Description of the task:
What lines below contain the word "checkbox"? Please pull each one out.

BEGIN Data to process

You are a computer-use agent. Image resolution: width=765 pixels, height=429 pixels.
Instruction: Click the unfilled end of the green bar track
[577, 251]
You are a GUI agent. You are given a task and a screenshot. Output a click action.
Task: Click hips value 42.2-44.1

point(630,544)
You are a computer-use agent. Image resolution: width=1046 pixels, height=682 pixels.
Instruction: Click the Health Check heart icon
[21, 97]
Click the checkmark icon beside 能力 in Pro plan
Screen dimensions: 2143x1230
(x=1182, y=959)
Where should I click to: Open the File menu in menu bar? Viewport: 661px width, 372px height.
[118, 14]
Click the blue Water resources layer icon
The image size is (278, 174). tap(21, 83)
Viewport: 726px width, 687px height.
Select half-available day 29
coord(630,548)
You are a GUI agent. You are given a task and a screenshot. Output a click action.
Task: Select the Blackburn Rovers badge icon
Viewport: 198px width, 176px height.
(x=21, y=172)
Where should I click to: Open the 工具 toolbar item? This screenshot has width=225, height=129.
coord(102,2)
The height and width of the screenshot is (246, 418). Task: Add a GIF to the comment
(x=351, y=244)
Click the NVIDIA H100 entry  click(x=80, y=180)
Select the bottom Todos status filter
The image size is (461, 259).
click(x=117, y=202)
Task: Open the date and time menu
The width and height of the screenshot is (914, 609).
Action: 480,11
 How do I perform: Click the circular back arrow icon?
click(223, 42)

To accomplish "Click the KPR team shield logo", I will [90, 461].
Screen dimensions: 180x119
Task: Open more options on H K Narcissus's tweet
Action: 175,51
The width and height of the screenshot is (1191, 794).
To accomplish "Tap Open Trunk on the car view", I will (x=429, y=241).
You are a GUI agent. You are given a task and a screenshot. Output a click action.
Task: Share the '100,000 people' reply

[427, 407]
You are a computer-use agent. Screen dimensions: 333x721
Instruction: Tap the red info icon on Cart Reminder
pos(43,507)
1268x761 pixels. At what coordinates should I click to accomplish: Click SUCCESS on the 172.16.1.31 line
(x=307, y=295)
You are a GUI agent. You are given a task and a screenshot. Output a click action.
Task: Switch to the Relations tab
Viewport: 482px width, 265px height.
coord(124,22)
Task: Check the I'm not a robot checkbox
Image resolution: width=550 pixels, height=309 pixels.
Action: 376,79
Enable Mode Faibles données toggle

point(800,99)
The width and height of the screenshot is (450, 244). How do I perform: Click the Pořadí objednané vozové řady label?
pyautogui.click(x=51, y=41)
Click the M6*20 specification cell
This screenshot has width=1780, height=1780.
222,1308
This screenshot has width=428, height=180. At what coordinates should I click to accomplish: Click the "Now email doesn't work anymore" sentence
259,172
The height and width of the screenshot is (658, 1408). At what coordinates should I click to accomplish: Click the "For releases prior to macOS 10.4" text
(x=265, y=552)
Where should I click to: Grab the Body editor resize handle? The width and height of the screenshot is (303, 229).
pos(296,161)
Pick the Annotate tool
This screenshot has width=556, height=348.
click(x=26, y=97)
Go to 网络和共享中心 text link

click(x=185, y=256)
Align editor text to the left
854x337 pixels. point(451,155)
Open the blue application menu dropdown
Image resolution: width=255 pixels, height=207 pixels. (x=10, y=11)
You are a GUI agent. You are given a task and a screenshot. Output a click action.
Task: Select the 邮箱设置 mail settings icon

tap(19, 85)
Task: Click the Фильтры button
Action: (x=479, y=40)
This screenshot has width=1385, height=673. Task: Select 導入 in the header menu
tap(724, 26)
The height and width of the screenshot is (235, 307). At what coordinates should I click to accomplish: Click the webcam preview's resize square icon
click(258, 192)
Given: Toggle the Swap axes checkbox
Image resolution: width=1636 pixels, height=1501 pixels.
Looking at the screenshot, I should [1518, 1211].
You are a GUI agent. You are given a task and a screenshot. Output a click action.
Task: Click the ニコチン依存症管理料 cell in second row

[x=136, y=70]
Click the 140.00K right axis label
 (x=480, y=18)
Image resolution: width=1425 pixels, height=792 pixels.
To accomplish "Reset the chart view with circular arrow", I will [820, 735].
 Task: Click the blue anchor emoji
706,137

END Data to process

Exercise result:
Task: Check the I'm not a robot checkbox
Given: Toggle the Swap axes checkbox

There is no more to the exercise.